My Own Story (II) – If At First You Don’t Succeed…
After a long and painful struggle, I became frustrated with all of the conventional medicine approaches and looked at alternative medicines. A promising solution was a natural remedy called Australian Tea Tree Oil. It is a naturally occurring anti-fungal compound that can penetrate the nails. Full of hope, I began gently filing my nails and applying the Australian Tea Tree Oil two times daily. I found this to be about as effective as the Nizoral cream. It did slow the progression of the fungal nail, but it did not reverse the condition.
I finally accepted the fact that the fungus would never go away.
My Own Story (III) – Success At Last!
A few years after that, a pharmacist friend suggested I try a newer oral medication called fluconazole (Diflucan). This is taken once a week until all the infected nail grows out. Fluconazole is far safer and more effective than any of the previous oral preparations. I took the oral Diflucan as suggested and was giddy to see the fungal nails heal almost effortlessly! As the nail grew out, it was replaced by a perfect-looking nail. Fluconazole was developed as a result of AIDS research and is now available in a pleasant-tasting liquid for children. It is also being marketed as a single-dose medication for yeast infections in women.

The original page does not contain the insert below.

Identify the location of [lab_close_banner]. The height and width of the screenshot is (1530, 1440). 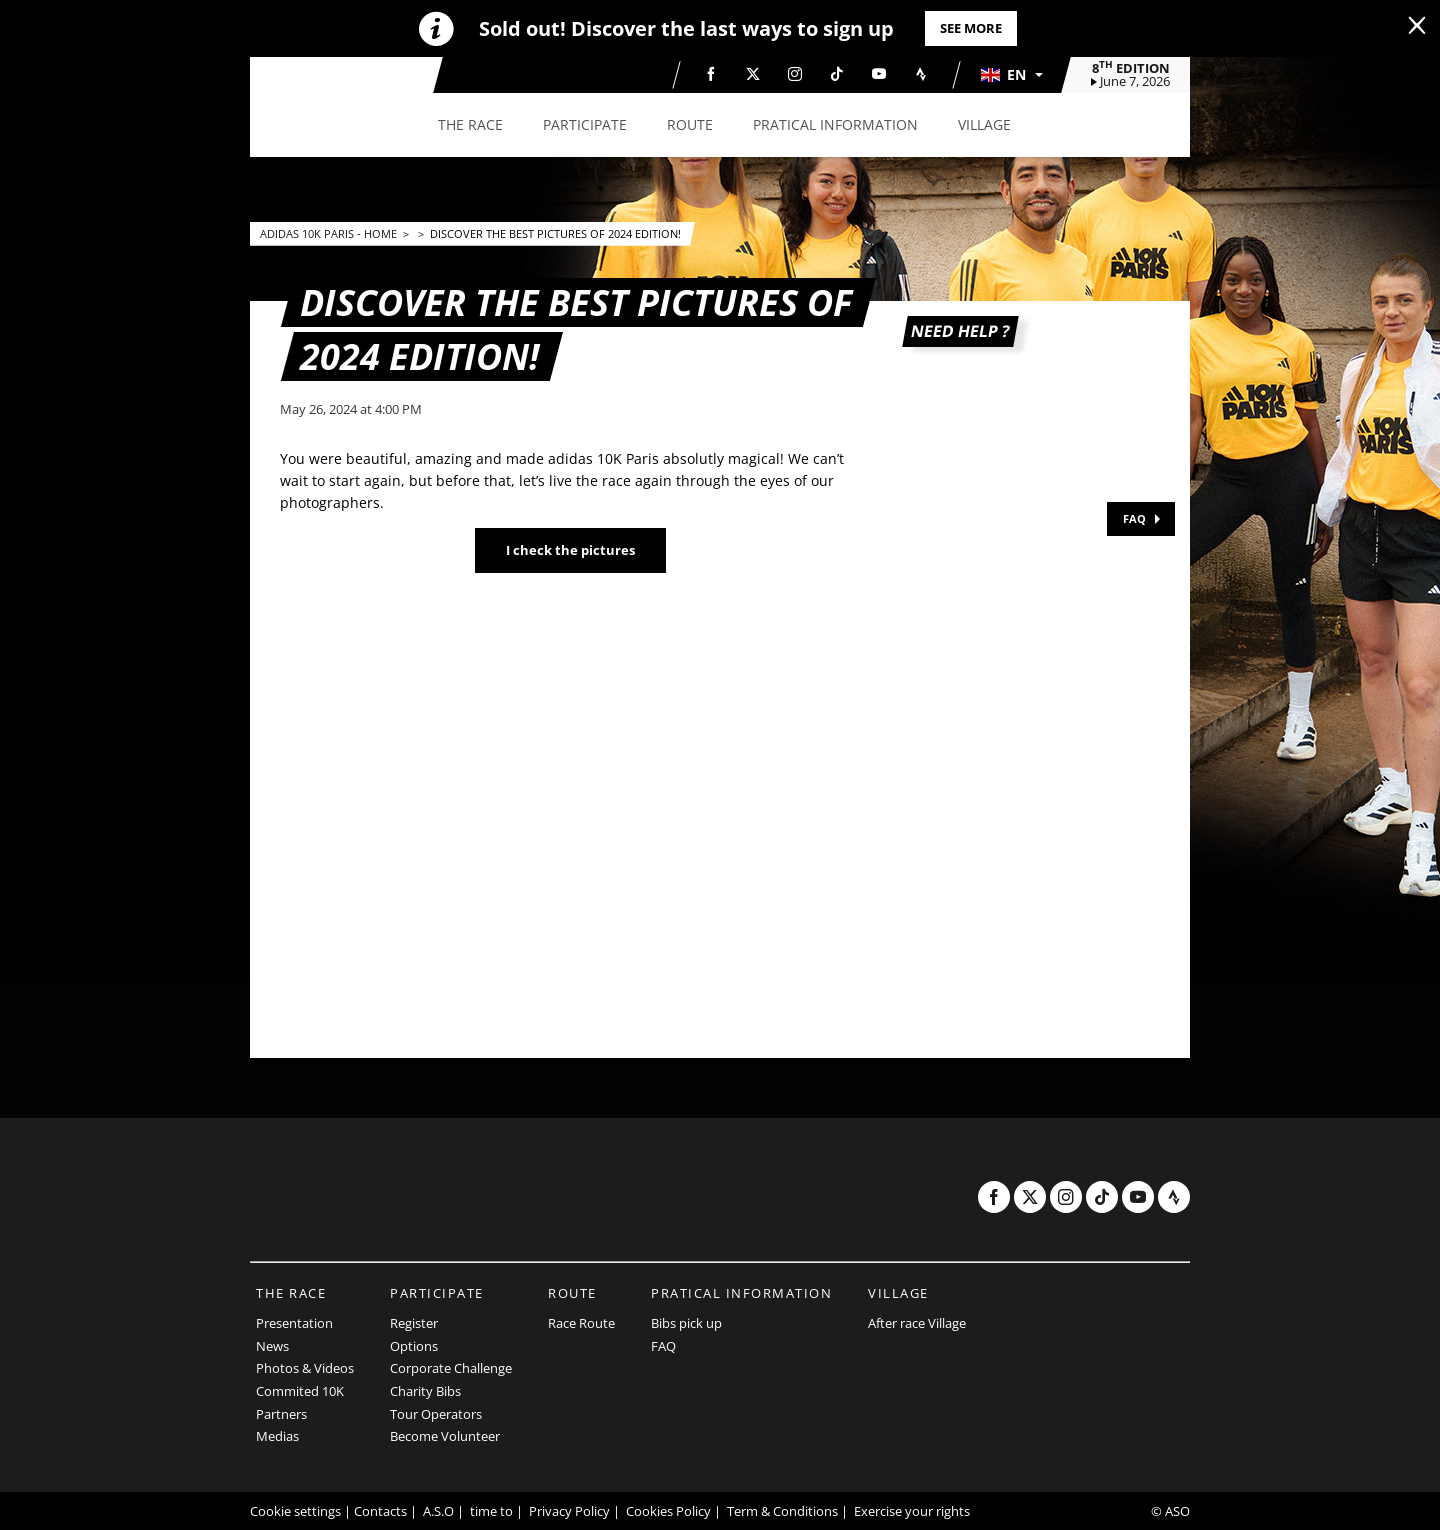
(1417, 26).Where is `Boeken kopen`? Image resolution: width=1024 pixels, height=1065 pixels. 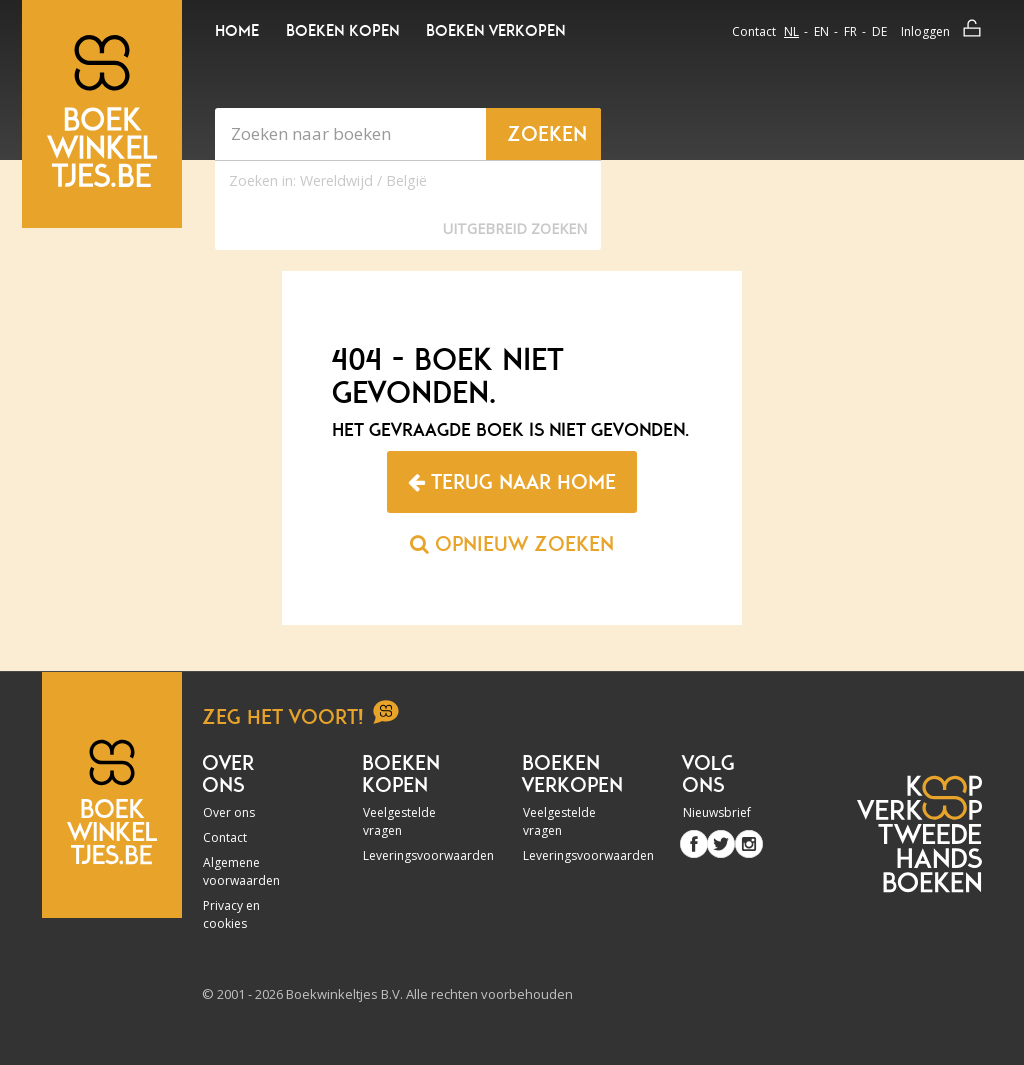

Two newer, more effective oral medications have now become the standards. Itraconazole (Sporanox) and terbinafine (Lamisil) are both FDA approved for the treatment of nail fungus. The most frequent side effects include nausea, diarrhea, and rash. As with other medications used to treat nail fungus, liver enzyme abnormalities can occur and should be monitored. The medicines work even better if part of the fungus-filled nail is filed away.
I have since learned that, unfortunately, I am prone to fungal problems. If I fail to keep up a preventive regimen, and my feet get moist for a prolonged period, then the fungal infection starts up again (for which I use Sporanox). Because your son’s infection was precipitated by an abrupt injury, we don’t know how prone to fungal infections he is. I would still recommend — at least while he has this infection — keeping his fingers as dry as possible. When his fingers do become wet, they should be dried thoroughly, perhaps with a hair dryer.
I have found an effective preventive routine for my feet: shoes that breathe, cotton socks, athlete’s foot powder (any brand) in my shoes, Fungoid Tincture on the nails before bed, and Lamisil cream to the whole foot once a week. The latter two may be useful for your son’s hands.
You have had a long battle with an annoying problem. I wish you the best in days to come.